Sandia National Laboratories spent $3.3 billion last year, up nearly $200 million from the previous year, and director Stephen Younger says he expects to see continued growth.
“It’s just been a tremendous year in terms of technical accomplishments and growth of the laboratory,” Younger said Wednesday during a meeting with Journal editors and reporters. “I’m tremendously proud.”
The growth is largely driven by efforts to modernize and maintain the nation’s nuclear weapons arsenal, which makes up around 60 percent of the work done at the labs, Younger said.
Lab spending in New Mexico included $317 million in subcontracts with small businesses. That was a $50 million increase over the 2017 fiscal year.
Of the total spent on such subcontracts, 29 percent was with female-owned businesses, 27 percent with disadvantaged businesses and 13 percent with veteran-owned businesses.
“Stimulating small business in New Mexico is something we’re very proud of,” Younger said.
Sandia paid $95 million in gross receipts taxes in New Mexico.
Younger said Sandia’s total expenditures are expected to expand to $3.6 billion in the current year.
That growth is also manifesting itself in the number of people employed by the labs.
There were 12,258 employees at the end of the 2017 fiscal year and 12,769 at the end of 2018. Younger said there are plans to get that number up to 13,000 this year.
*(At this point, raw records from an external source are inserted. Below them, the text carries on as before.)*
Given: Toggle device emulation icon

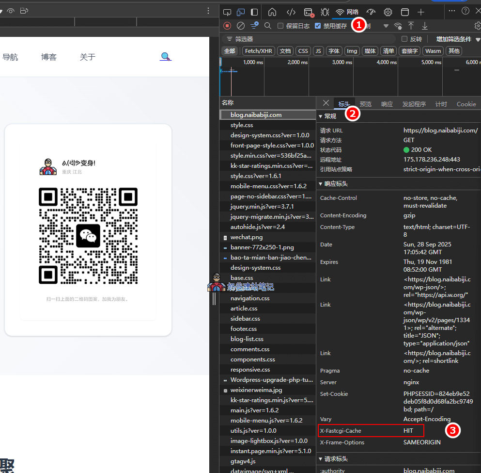Looking at the screenshot, I should click(x=241, y=12).
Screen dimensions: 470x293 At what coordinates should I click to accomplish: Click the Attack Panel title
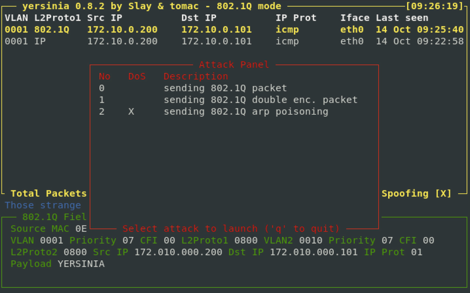coord(234,65)
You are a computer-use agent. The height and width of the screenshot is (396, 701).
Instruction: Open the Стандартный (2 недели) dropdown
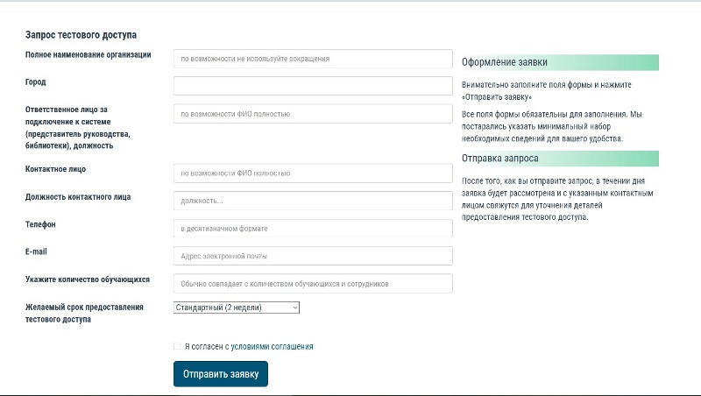tap(237, 308)
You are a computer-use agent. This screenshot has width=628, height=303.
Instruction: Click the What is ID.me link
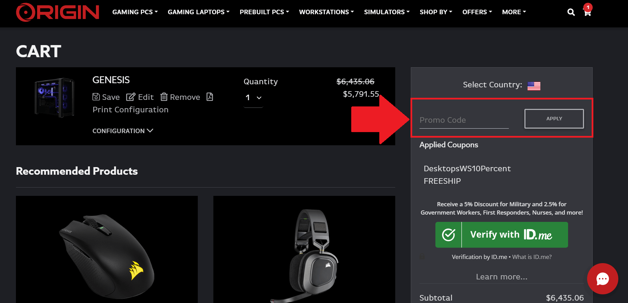(x=532, y=257)
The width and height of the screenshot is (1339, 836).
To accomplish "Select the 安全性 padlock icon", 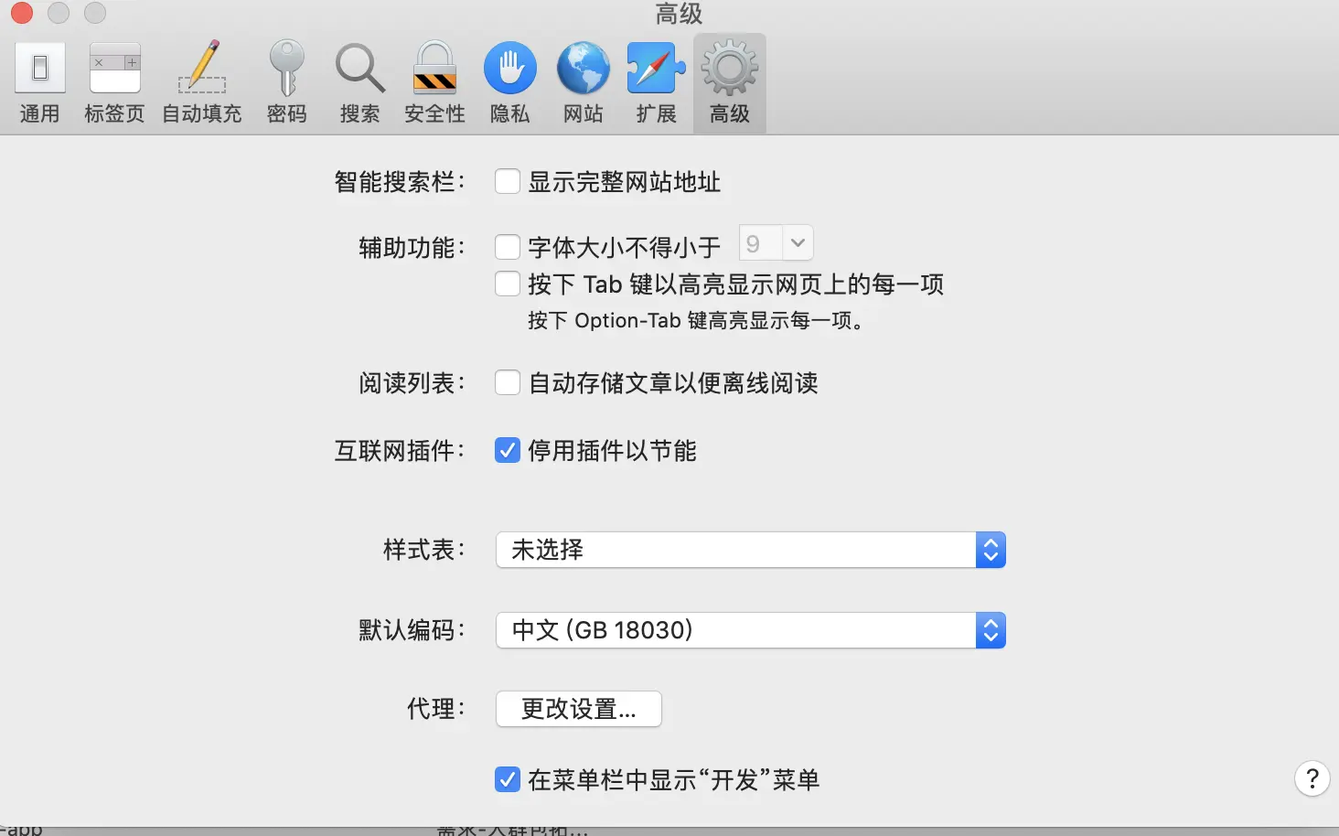I will pos(434,83).
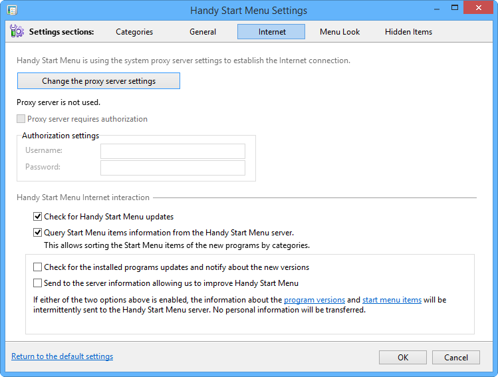Image resolution: width=498 pixels, height=377 pixels.
Task: Toggle Check for Handy Start Menu updates
Action: [37, 217]
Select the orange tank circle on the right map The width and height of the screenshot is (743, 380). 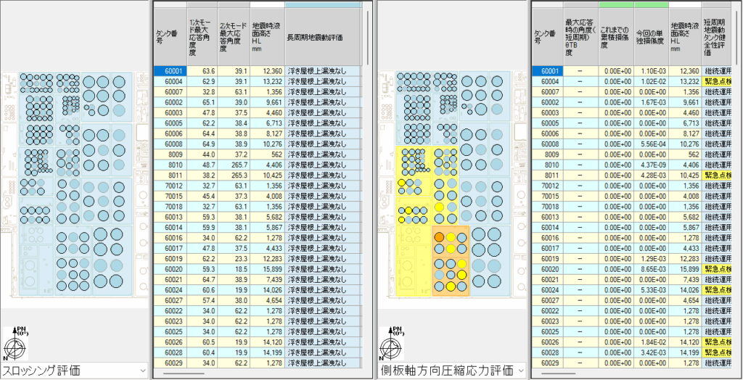coord(439,236)
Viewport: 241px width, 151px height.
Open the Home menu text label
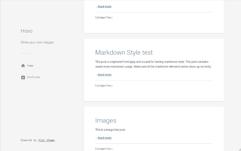(30, 66)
“We’ve looked at that very carefully in terms of sustainability, but the amount of work that is coming in, the amount of backlog we have indicates that can be a very stable position,” Younger said.
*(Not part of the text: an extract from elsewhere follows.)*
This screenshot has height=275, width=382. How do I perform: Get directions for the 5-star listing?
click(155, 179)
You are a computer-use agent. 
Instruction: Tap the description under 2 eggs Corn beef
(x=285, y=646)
The labs are based in Albuquerque and have a smaller branch in Livermore, Calif., that makes up about 10 percent of the workforce.
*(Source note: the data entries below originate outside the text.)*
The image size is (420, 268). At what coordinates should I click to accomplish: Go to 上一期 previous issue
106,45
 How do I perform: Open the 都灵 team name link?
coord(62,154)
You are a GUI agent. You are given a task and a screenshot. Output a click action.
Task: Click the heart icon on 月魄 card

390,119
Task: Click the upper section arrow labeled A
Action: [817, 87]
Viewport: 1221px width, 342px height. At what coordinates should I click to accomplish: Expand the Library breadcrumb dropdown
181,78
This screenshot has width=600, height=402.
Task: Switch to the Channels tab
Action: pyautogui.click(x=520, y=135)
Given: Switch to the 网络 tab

Recruiting – mainly in mechanical and electrical engineering, computer science, cybersecurity and project management – continues to be a challenge for the labs.
“We find Facebook, Google, Apple can make offers that we can’t, but we have a value proposition that they don’t,” Younger said. “We are not in the mode of ‘We’re going to bring you in, use you up and throw you away.’ ”
Instead, he said, Sandia employees have the opportunity to take on different jobs throughout their careers at Sandia, all while living in the same house and having their children attending the same schools.
The state’s reputation for a poor educational system and high crime rates contributes to the challenge in recruiting, he said.
However, Younger said, the labs continue to meet their hiring goals, keeping the labs’ “optimum demographic” of early career and experienced employees intact.
Deputy labs director Dave Douglass said around 60 percent of the workforce has been at the labs fewer than 10 years.
“We have a very vibrant workforce,” Douglass said. “It’s a very high-energy place right now.”
The other challenge Younger has undertaken since taking the helm at Sandia in 2017 is increasing diversity and inclusion within the labs’ workforce.
Forbes named Sandia to a list of 500 “best employers for diversity” on Tuesday.
According to recent data, 34 percent of the labs’ total workforce is made up of ethnic minorities and 32 percent is women.
“We view diversity as a strategic advantage,” Younger said. “In addition to it being the right thing to do for people, it’s the right thing to do for national security.”